Analysis: The whole system needs to change
A call to reduce the prescribing of any drug in the NHS by two-thirds is ambitious, but the case for doing this with antipsychotics in dementia is overwhelming, says Nigel Praities.
A call to reduce the prescribing of any drug in the NHS by two-thirds is ambitious, but the case for doing this with antipsychotics in dementia is overwhelming.
Study after study has shown a substantially raised risk of mortality in dementia patients taking the drugs, and in a report published in 2009 the drugs were linked with an extra 1,800 deaths a year in the NHS.
On the back of this, the Government issued an immediate review of care home prescribing, and followed this up with a ‘call to action' in 2010 and the ‘Prime Minister's challenge on dementia' last year to ensure all patients were reviewed and alternatives to antipsychotics were considered.
A health minister even made a threat of legal action under the Mental Capacity Act for prescribers who did not seek special permission to use the drugs.
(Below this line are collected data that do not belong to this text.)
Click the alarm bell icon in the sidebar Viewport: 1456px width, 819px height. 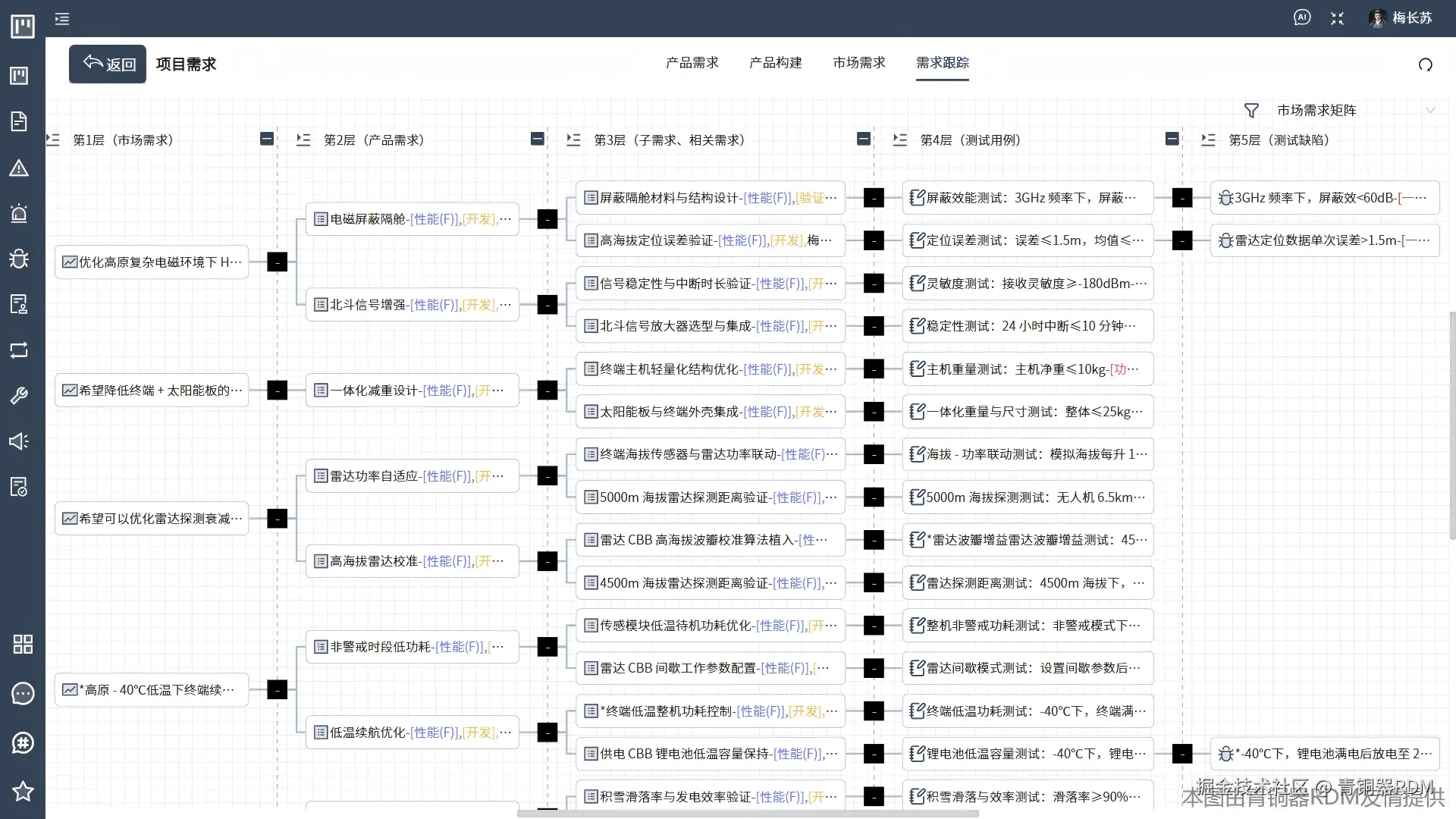click(x=19, y=213)
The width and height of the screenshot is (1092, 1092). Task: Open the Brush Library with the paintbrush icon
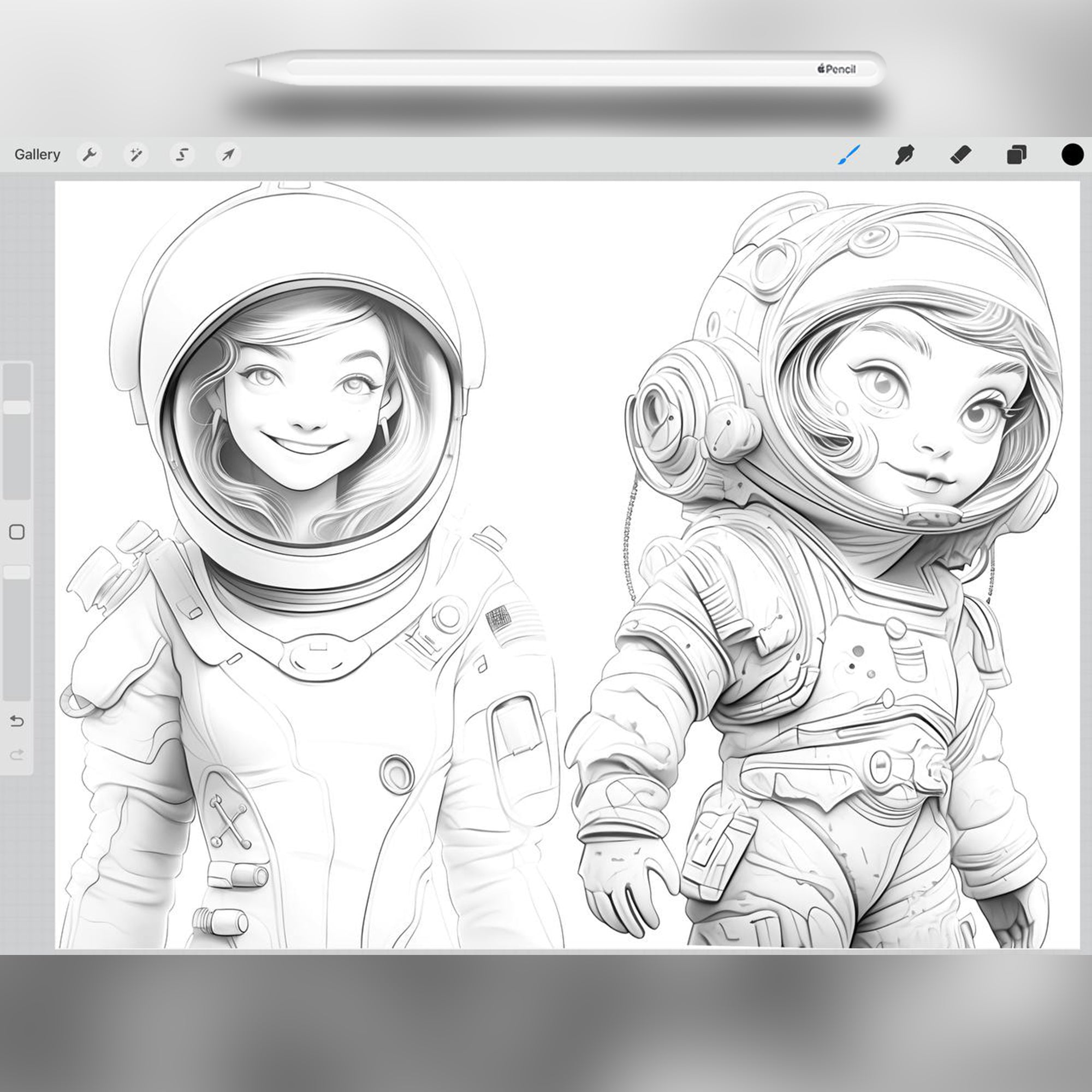click(848, 155)
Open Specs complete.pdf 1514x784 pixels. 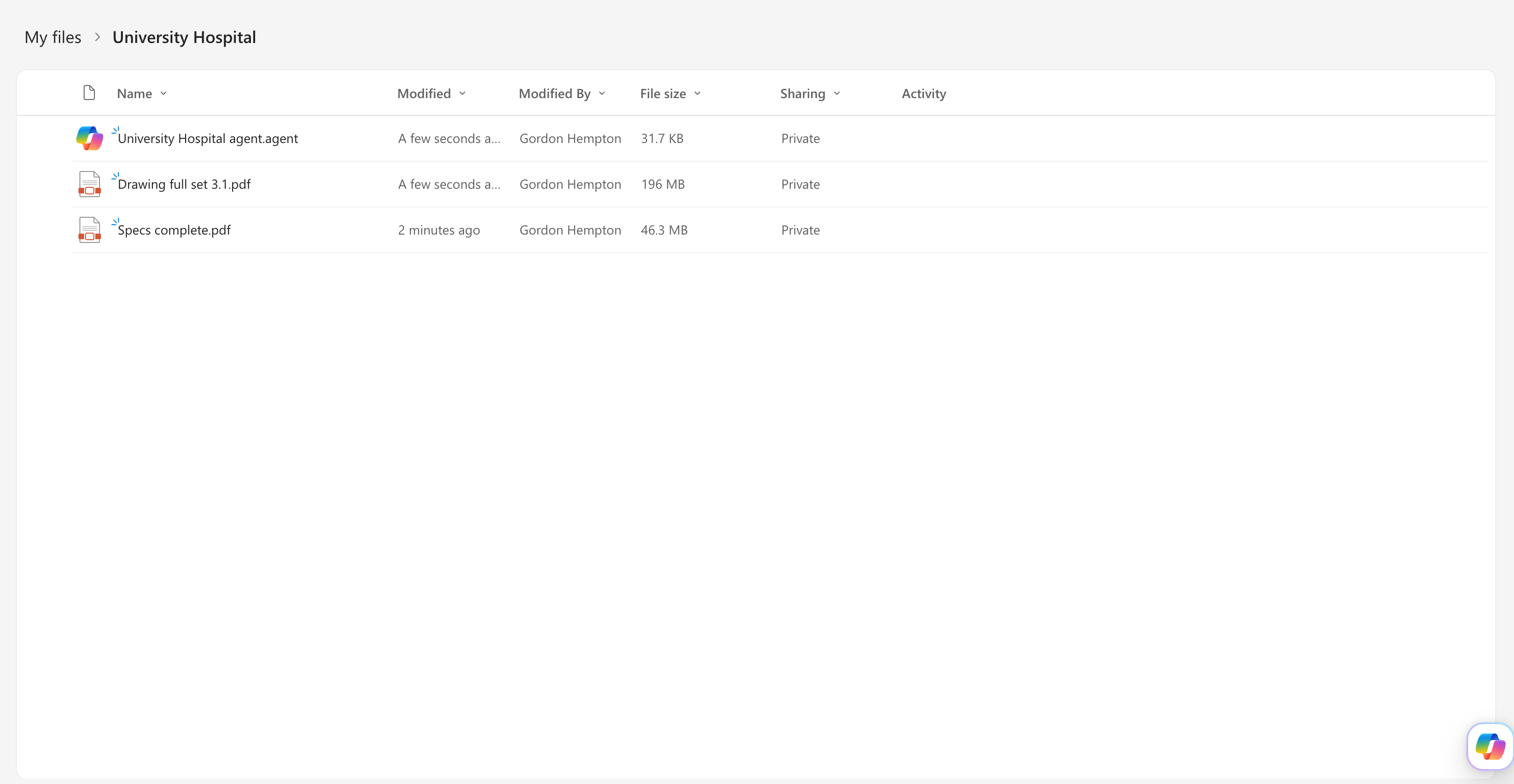tap(174, 230)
Has all of this activity made a difference? Our investigation shows levels of antipsychotic prescribing by GPs are coming down slowly, which should be welcomed, but the overall rate remains relatively high.
Speak to GPs and they will tell you the system is struggling to cope. Care homes and carers have very little capacity to handle aggression in a patient with dementia. GPs are often called only when the situation is urgent and, as our investigation reveals, their access to alternative treatments is, at best, patchy.
Antipsychotic prescribing in dementia is a rare example of experts, NICE, ministers and GP leaders agreeing what needs to be done. But institutional barriers continue to prevent the rapid improvement everyone wants to see.